Suggested Checklist For The Sale Of A Homebuilt Or Restored Aircraft

    In order to obtain the maximum liability protection provided by your state’s laws, you should consider consulting an attorney when selling your aircraft. The attorney should be knowledgeable in aviation matters, specific to a hold-harmless agreement for the sale of your homebuilt or restored aircraft. Although these types of hold-harmless agreements are not favored by the law, both the seller and the purchaser can benefit greatly from a well-written aircraft sale agreement.

    In addition to the specifics of the agreement, the seller and the purchaser of the homebuilt or restored aircraft may wish to consider, with legal counsel, the inclusion of the following into the sale agreement. Understandably, you may wish to use some or all of the suggestions below based on your particular requirements.
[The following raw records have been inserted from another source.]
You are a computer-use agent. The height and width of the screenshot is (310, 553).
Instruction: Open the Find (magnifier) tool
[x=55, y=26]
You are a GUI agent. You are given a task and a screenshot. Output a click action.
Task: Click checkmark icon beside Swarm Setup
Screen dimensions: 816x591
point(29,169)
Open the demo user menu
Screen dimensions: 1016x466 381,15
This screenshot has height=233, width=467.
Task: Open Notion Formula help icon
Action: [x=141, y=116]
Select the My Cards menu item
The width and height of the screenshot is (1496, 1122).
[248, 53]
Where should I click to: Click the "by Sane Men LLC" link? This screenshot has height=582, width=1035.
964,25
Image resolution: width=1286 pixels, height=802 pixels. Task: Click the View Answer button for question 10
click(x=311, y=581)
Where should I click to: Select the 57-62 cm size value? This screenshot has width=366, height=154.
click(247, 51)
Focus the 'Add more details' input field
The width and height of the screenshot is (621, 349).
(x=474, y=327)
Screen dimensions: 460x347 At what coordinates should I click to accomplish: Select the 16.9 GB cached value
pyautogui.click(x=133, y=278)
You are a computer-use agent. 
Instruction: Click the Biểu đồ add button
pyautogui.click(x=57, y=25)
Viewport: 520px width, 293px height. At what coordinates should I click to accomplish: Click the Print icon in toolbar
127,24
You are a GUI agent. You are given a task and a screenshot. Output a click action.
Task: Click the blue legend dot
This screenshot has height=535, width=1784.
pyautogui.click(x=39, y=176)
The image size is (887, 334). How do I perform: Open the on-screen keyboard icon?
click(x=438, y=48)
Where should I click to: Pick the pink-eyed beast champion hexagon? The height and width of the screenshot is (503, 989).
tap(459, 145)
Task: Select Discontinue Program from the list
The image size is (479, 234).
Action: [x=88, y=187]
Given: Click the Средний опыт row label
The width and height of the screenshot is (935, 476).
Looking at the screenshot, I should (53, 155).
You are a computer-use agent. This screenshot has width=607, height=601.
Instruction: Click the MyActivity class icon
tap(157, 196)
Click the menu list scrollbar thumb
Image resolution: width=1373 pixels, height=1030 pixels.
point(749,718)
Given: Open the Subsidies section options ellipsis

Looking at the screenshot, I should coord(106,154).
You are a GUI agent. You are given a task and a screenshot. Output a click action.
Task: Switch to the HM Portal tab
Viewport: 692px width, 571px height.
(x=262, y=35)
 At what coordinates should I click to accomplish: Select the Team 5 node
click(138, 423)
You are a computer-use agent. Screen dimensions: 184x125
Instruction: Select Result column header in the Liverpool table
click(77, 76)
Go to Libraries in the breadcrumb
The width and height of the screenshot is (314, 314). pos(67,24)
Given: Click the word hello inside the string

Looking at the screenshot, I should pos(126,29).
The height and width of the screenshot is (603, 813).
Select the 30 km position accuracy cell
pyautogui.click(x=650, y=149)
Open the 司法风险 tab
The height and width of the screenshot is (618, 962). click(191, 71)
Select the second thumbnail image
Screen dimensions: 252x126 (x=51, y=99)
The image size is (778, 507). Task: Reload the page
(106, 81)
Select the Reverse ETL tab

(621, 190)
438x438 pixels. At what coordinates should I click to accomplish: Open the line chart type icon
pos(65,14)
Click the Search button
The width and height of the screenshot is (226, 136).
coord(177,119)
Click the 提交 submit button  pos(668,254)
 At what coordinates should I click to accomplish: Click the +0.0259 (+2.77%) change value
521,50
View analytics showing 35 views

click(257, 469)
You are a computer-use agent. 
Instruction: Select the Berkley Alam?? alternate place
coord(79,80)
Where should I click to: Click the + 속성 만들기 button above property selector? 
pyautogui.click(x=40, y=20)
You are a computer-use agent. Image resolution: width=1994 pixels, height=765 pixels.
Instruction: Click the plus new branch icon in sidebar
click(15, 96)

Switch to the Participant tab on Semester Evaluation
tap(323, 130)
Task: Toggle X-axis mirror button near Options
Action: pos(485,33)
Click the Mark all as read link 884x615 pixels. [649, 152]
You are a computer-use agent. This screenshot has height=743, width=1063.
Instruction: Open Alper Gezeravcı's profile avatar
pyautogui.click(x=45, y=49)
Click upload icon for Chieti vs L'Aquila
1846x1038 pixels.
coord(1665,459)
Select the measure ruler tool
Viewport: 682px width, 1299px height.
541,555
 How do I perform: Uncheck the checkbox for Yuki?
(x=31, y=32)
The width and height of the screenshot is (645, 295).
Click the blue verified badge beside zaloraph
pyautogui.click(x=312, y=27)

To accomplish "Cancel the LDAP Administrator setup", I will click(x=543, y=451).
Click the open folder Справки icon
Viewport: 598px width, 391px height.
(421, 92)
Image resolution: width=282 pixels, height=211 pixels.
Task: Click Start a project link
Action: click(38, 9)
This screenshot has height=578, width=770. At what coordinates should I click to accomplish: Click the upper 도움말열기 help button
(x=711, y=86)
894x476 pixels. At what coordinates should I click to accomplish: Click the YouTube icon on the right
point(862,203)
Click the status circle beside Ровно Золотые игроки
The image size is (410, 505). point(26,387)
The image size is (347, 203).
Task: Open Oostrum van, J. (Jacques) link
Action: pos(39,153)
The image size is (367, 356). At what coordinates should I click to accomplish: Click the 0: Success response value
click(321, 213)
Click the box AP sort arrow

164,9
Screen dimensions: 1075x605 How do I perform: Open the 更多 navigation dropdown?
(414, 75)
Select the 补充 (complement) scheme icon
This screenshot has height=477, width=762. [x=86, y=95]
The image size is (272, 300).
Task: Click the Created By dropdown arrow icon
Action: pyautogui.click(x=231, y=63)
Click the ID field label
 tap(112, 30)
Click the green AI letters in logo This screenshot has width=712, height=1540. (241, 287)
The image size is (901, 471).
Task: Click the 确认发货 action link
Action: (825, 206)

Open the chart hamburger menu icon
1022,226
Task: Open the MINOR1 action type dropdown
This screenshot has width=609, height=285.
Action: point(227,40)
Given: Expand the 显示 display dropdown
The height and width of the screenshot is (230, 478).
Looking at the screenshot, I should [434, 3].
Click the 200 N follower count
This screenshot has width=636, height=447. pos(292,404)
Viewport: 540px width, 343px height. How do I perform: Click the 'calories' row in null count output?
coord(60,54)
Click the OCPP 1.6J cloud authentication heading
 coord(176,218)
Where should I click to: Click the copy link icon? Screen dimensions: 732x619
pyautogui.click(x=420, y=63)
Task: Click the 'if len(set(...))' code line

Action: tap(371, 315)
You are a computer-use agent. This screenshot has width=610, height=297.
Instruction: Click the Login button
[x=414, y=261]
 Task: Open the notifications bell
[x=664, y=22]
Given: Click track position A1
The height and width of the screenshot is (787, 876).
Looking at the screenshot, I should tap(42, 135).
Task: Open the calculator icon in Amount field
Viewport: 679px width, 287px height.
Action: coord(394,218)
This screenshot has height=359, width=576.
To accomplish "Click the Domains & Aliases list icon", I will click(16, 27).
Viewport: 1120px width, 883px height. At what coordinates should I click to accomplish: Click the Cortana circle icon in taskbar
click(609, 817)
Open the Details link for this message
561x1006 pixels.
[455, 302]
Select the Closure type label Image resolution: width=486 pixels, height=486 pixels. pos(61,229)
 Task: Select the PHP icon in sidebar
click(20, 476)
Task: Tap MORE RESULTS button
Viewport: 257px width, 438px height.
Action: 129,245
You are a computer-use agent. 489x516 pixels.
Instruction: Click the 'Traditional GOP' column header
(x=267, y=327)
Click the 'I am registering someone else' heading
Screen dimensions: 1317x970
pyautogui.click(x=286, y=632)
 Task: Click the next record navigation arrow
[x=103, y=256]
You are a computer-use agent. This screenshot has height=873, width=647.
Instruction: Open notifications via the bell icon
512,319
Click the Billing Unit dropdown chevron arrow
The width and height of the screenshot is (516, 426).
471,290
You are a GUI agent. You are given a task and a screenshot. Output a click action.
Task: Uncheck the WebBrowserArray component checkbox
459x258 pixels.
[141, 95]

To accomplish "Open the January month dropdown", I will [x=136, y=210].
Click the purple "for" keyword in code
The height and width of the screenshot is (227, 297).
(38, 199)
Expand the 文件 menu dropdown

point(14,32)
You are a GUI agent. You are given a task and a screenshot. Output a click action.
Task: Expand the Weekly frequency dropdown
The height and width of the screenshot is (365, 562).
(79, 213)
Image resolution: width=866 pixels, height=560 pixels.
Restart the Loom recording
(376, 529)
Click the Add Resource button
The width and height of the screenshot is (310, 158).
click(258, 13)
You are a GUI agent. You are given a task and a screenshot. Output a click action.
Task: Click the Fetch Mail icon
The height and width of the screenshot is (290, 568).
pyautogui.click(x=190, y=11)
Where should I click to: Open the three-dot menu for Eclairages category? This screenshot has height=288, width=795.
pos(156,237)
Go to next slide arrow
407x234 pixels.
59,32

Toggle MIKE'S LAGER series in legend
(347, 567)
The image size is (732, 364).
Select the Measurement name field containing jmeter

This list is not intended to be a complete guide, but represents suggestions for you and your local attorney.

    • A warranty by the seller that the aircraft is free and clear of all liens, claims and encumbrances, including any applicable federal and state taxes.
    • An agreement by the seller and the purchaser that the aircraft is sold on an “as is” basis with a disclaimer of any express, implied or other warranties specific to airworthiness or mechanical condition.
    • A warranty by the seller that the aircraft will be delivered with an appropriate FAA Bill of Sale; other required registration documents and clear title, where appropriate.
    • An acknowledgment by the purchaser that he is buying a homebuilt or restored aircraft.
    • An offer by the seller to make the aircraft available to the purchaser at an agreed location prior to delivery of the aircraft to allow the purchaser to have a pre-purchase inspection performed by the purchaser’s agent.
    • An acknowledgment by the purchaser that he/she has had the aircraft and its records inspected by an FAA rated mechanic or FAA approved repair station.
    • The sale of the homebuilt or restored aircraft should be based on the completion of a pre-purchase inspection.
    • An agreement by the seller to transfer to the purchaser all logbooks and other records pertaining to the operation and maintenance the aircraft at the time of delivery.
    • An agreement as to which state’s law will govern the interpretation of the contract.
    • A statement that the purchase agreement shall not be modified except by an instrument in writing agreed to by both the seller and the purchaser.
    • An agreement by the purchaser that the seller disclaims the accuracy of any maintenance records, other than those during the time of ownership by the seller.
    • Appropriate witness signatures, signatures of the purchaser and the seller, as well as notarization of signatures.
    • An agreement by the purchaser to defend and indemnify the seller for losses occurring out of the subsequent operations of the homebuilt or restored aircraft.
    • An affirmation by the purchaser and the seller that they are of legal age, under no disability, and have related upon the advice of counsel specific to the aircraft sale agreement.
    • The seller and the purchaser should ensure that the following documents are mailed to the FAA on the day of the sale:
    1. The completed FAA Aircraft Registration Application (FAA Form 8050-1)
    2. The completed Bill of Sale (FAA Form 8050-2)

    (The FAA will consider the owner of the aircraft to be the one who files the Bill of Sale and Registration with its Oklahoma City office first. Aircraft have been sold twice in one day to different and unsuspecting “purchasers”. Your aviation attorney will explain the importance of forwarding these documents to the FAA immediately for liability and other legal purposes.